For the moment let us assume that this site is variable. Then we
can compute a probability P to observe this pattern, given a tree and
a model of sequence evolution M. M usually is a simple Markov model
with stationary frequencies Pi[x] where x is a specific nucleotide
(amino acid). If all sites in an sequence alignment are variable then
simply counting the frequencies of each nucleotide (amino acid) in the
data set gives a good (ML) estimate of Pi[x]. So far so good.
Let us now assume that the site examined is invariable. Then
the probability K to see the pattern is
| 0 if site shows a non constant pattern
K = |
| K[x] if pattern consists of nucleotide (aa) x
where K[x] is the frequency of nucleotides (amino acids) on
invariable site. If the prior probability to be invariable
(for a given site) is f then the total likelihood is
L = f K + (1-f) P
In the literature and the implementations that I know one
does not distinguish between K[x] and Pi[x] though both have
a completly different meaning (and probably different values).
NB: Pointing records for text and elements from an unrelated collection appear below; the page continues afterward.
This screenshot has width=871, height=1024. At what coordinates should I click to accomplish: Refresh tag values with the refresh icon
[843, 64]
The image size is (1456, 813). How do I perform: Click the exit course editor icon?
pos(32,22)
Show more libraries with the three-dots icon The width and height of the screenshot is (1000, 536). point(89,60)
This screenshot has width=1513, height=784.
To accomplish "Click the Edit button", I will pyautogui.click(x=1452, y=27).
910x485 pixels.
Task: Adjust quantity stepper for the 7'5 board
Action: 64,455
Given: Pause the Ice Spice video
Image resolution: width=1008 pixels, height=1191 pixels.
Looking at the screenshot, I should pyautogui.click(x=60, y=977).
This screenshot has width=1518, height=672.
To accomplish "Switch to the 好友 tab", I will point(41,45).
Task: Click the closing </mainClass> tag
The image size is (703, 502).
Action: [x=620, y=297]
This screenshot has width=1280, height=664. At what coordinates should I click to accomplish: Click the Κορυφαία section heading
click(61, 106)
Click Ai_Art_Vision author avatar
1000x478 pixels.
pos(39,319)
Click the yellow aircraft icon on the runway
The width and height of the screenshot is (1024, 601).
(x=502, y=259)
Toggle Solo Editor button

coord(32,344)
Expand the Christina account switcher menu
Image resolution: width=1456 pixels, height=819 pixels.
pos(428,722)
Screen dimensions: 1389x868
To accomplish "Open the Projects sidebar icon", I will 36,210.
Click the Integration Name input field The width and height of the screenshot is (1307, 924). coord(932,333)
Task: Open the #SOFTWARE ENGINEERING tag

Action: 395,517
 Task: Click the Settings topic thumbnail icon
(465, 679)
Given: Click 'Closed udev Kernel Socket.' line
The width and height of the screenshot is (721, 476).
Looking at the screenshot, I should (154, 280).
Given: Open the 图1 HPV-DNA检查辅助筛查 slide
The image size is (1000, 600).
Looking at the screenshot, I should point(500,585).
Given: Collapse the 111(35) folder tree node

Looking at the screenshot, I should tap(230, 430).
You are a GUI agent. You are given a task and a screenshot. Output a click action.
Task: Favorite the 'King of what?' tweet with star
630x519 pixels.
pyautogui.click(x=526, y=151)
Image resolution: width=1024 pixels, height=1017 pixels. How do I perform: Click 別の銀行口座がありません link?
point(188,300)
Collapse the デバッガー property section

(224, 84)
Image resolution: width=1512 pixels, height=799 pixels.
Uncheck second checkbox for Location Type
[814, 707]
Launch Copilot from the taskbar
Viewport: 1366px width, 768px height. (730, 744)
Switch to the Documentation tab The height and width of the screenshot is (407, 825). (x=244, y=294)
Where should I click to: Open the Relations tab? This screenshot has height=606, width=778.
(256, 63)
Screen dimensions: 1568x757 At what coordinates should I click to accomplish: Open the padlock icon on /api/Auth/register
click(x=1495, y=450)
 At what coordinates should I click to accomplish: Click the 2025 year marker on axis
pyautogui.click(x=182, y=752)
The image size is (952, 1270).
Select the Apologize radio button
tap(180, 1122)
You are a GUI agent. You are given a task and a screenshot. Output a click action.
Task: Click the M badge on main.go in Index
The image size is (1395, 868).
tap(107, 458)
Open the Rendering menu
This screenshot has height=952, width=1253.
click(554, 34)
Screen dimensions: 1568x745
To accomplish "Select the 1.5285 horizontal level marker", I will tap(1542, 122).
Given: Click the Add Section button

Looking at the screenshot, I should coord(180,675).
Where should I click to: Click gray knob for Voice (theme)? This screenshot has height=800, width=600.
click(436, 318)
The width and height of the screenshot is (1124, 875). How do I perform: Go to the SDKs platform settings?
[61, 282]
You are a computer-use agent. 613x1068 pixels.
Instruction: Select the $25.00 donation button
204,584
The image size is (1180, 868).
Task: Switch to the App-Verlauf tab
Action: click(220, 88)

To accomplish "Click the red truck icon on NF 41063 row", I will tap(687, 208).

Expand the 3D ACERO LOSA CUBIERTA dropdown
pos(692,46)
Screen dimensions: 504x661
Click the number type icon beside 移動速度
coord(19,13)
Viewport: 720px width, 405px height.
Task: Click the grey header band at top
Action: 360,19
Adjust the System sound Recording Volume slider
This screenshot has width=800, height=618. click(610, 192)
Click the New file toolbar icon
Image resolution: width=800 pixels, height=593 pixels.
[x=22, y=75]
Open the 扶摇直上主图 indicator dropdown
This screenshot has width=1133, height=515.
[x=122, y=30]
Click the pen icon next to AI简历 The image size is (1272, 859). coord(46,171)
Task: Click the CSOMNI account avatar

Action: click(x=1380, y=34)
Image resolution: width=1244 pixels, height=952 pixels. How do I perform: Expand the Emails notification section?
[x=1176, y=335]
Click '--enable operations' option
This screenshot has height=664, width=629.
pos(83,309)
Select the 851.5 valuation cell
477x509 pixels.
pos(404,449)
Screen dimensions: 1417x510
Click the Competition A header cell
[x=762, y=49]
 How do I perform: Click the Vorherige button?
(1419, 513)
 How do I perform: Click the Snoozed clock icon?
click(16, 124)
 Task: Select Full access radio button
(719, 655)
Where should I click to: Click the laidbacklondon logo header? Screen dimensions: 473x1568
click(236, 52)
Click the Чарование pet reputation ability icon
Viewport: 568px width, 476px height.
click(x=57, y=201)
If there are no invariable sites then Pi[x] = actual frequencies
in the data and K[x] = 0, and the other way round if all sites
are invariable. I agree that using Pi[x] for both
empirical
Pi[x] and K[x] does probably not have a critcial influence on the
final result but if there is a strong bias towards sites being invariable
then there might be a difference. I think a good way might be counting
two different sets of base composition (constant-non constant) to
get estimations of the intersting base composition (invariable-variable)
Korbinian